Activity
When you copy the entries, keep every word exactly as it stands.
** Data supplied follows **
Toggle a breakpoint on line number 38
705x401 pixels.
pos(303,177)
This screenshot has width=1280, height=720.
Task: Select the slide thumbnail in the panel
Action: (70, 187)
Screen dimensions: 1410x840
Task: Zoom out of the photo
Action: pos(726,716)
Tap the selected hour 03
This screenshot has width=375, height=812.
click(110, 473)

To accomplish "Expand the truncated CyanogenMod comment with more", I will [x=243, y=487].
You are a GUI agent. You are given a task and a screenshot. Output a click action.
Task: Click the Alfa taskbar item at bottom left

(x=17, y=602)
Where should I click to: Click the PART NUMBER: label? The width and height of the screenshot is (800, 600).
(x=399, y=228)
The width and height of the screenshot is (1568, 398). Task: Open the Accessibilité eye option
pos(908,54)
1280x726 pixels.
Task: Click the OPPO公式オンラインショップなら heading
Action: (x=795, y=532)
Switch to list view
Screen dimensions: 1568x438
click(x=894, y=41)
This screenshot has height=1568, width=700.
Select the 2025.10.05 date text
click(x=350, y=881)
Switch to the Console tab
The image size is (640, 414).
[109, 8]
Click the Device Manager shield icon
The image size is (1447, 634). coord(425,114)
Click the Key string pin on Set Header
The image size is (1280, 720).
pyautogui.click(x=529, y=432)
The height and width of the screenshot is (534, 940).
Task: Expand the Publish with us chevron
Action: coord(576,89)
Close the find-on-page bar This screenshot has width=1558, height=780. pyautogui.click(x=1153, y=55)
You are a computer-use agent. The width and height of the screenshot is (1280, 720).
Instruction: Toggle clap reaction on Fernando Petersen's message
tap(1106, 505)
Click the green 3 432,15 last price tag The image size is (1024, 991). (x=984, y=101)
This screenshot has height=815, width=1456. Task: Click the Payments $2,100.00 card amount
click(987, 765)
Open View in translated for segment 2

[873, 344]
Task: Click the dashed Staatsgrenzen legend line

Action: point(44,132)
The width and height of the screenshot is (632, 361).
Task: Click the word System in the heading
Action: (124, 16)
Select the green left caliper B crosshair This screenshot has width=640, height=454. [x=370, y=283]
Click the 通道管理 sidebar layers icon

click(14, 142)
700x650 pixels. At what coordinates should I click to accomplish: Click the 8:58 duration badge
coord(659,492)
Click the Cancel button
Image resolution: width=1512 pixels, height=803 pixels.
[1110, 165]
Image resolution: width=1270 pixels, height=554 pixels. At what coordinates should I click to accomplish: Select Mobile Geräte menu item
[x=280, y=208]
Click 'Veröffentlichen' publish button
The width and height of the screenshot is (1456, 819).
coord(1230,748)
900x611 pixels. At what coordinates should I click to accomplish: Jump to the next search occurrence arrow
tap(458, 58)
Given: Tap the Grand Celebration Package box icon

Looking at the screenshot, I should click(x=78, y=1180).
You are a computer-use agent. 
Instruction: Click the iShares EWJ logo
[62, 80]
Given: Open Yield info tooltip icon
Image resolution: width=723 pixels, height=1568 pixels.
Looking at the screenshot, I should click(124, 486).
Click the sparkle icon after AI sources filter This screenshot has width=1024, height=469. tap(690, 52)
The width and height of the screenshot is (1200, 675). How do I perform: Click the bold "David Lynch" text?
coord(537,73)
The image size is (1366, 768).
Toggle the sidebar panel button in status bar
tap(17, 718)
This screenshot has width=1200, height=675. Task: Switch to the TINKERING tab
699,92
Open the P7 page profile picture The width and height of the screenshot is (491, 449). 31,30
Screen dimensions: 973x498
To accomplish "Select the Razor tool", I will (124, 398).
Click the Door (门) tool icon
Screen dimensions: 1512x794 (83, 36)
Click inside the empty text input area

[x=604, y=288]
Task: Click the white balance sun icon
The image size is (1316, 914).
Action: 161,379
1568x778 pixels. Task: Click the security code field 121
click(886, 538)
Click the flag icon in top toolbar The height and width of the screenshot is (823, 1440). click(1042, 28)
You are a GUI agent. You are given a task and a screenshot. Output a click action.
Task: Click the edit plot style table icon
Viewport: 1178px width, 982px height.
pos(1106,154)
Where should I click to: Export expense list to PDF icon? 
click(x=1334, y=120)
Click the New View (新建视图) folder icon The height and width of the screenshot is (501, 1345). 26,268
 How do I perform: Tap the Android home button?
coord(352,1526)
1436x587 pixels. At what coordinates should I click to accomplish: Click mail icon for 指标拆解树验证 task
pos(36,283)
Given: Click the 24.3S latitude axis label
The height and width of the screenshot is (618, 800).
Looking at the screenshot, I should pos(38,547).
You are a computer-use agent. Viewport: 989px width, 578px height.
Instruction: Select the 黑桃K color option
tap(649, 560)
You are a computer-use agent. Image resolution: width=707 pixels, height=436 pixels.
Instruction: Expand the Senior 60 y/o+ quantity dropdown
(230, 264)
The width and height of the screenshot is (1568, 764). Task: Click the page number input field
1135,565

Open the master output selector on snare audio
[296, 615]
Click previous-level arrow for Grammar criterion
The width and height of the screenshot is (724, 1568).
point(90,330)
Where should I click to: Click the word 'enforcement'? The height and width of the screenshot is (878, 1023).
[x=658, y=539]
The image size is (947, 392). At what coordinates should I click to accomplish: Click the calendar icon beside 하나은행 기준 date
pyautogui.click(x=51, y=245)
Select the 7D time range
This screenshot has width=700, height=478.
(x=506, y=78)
** End of Data supplied **
Your solution
Toggle a breakpoint on line number 38
705x401 pixels.
pos(303,177)
This screenshot has width=1280, height=720.
Task: Select the slide thumbnail in the panel
Action: (70, 187)
Screen dimensions: 1410x840
Task: Zoom out of the photo
Action: pos(726,716)
Tap the selected hour 03
This screenshot has width=375, height=812.
click(110, 473)

To accomplish "Expand the truncated CyanogenMod comment with more", I will [x=243, y=487].
You are a GUI agent. You are given a task and a screenshot. Output a click action.
Task: Click the Alfa taskbar item at bottom left

(x=17, y=602)
Where should I click to: Click the PART NUMBER: label? The width and height of the screenshot is (800, 600).
(x=399, y=228)
The width and height of the screenshot is (1568, 398). Task: Open the Accessibilité eye option
pos(908,54)
1280x726 pixels.
Task: Click the OPPO公式オンラインショップなら heading
Action: (x=795, y=532)
Switch to list view
Screen dimensions: 1568x438
click(x=894, y=41)
This screenshot has height=1568, width=700.
Select the 2025.10.05 date text
click(x=350, y=881)
Switch to the Console tab
The image size is (640, 414).
[109, 8]
Click the Device Manager shield icon
The image size is (1447, 634). coord(425,114)
Click the Key string pin on Set Header
The image size is (1280, 720).
pyautogui.click(x=529, y=432)
The height and width of the screenshot is (534, 940).
Task: Expand the Publish with us chevron
Action: coord(576,89)
Close the find-on-page bar This screenshot has width=1558, height=780. pyautogui.click(x=1153, y=55)
You are a computer-use agent. The width and height of the screenshot is (1280, 720).
Instruction: Toggle clap reaction on Fernando Petersen's message
tap(1106, 505)
Click the green 3 432,15 last price tag The image size is (1024, 991). (x=984, y=101)
This screenshot has height=815, width=1456. Task: Click the Payments $2,100.00 card amount
click(987, 765)
Open View in translated for segment 2

[873, 344]
Task: Click the dashed Staatsgrenzen legend line

Action: point(44,132)
The width and height of the screenshot is (632, 361).
Task: Click the word System in the heading
Action: (124, 16)
Select the green left caliper B crosshair This screenshot has width=640, height=454. [x=370, y=283]
Click the 通道管理 sidebar layers icon

click(14, 142)
700x650 pixels. At what coordinates should I click to accomplish: Click the 8:58 duration badge
coord(659,492)
Click the Cancel button
Image resolution: width=1512 pixels, height=803 pixels.
[1110, 165]
Image resolution: width=1270 pixels, height=554 pixels. At what coordinates should I click to accomplish: Select Mobile Geräte menu item
[x=280, y=208]
Click 'Veröffentlichen' publish button
The width and height of the screenshot is (1456, 819).
coord(1230,748)
900x611 pixels. At what coordinates should I click to accomplish: Jump to the next search occurrence arrow
tap(458, 58)
Given: Tap the Grand Celebration Package box icon

Looking at the screenshot, I should click(x=78, y=1180).
You are a computer-use agent. 
Instruction: Click the iShares EWJ logo
[62, 80]
Given: Open Yield info tooltip icon
Image resolution: width=723 pixels, height=1568 pixels.
Looking at the screenshot, I should click(124, 486).
Click the sparkle icon after AI sources filter This screenshot has width=1024, height=469. tap(690, 52)
The width and height of the screenshot is (1200, 675). How do I perform: Click the bold "David Lynch" text?
coord(537,73)
The image size is (1366, 768).
Toggle the sidebar panel button in status bar
tap(17, 718)
This screenshot has width=1200, height=675. Task: Switch to the TINKERING tab
699,92
Open the P7 page profile picture The width and height of the screenshot is (491, 449). 31,30
Screen dimensions: 973x498
To accomplish "Select the Razor tool", I will (124, 398).
Click the Door (门) tool icon
Screen dimensions: 1512x794 (83, 36)
Click inside the empty text input area

[x=604, y=288]
Task: Click the white balance sun icon
The image size is (1316, 914).
Action: 161,379
1568x778 pixels. Task: Click the security code field 121
click(886, 538)
Click the flag icon in top toolbar The height and width of the screenshot is (823, 1440). click(1042, 28)
You are a GUI agent. You are given a task and a screenshot. Output a click action.
Task: Click the edit plot style table icon
Viewport: 1178px width, 982px height.
pos(1106,154)
Where should I click to: Export expense list to PDF icon? 
click(x=1334, y=120)
Click the New View (新建视图) folder icon The height and width of the screenshot is (501, 1345). 26,268
 How do I perform: Tap the Android home button?
coord(352,1526)
1436x587 pixels. At what coordinates should I click to accomplish: Click mail icon for 指标拆解树验证 task
pos(36,283)
Given: Click the 24.3S latitude axis label
The height and width of the screenshot is (618, 800).
Looking at the screenshot, I should pos(38,547).
You are a computer-use agent. Viewport: 989px width, 578px height.
Instruction: Select the 黑桃K color option
tap(649, 560)
You are a computer-use agent. Image resolution: width=707 pixels, height=436 pixels.
Instruction: Expand the Senior 60 y/o+ quantity dropdown
(230, 264)
The width and height of the screenshot is (1568, 764). Task: Click the page number input field
1135,565

Open the master output selector on snare audio
[296, 615]
Click previous-level arrow for Grammar criterion
The width and height of the screenshot is (724, 1568).
point(90,330)
Where should I click to: Click the word 'enforcement'? The height and width of the screenshot is (878, 1023).
[x=658, y=539]
The image size is (947, 392). At what coordinates should I click to accomplish: Click the calendar icon beside 하나은행 기준 date
pyautogui.click(x=51, y=245)
Select the 7D time range
This screenshot has width=700, height=478.
(x=506, y=78)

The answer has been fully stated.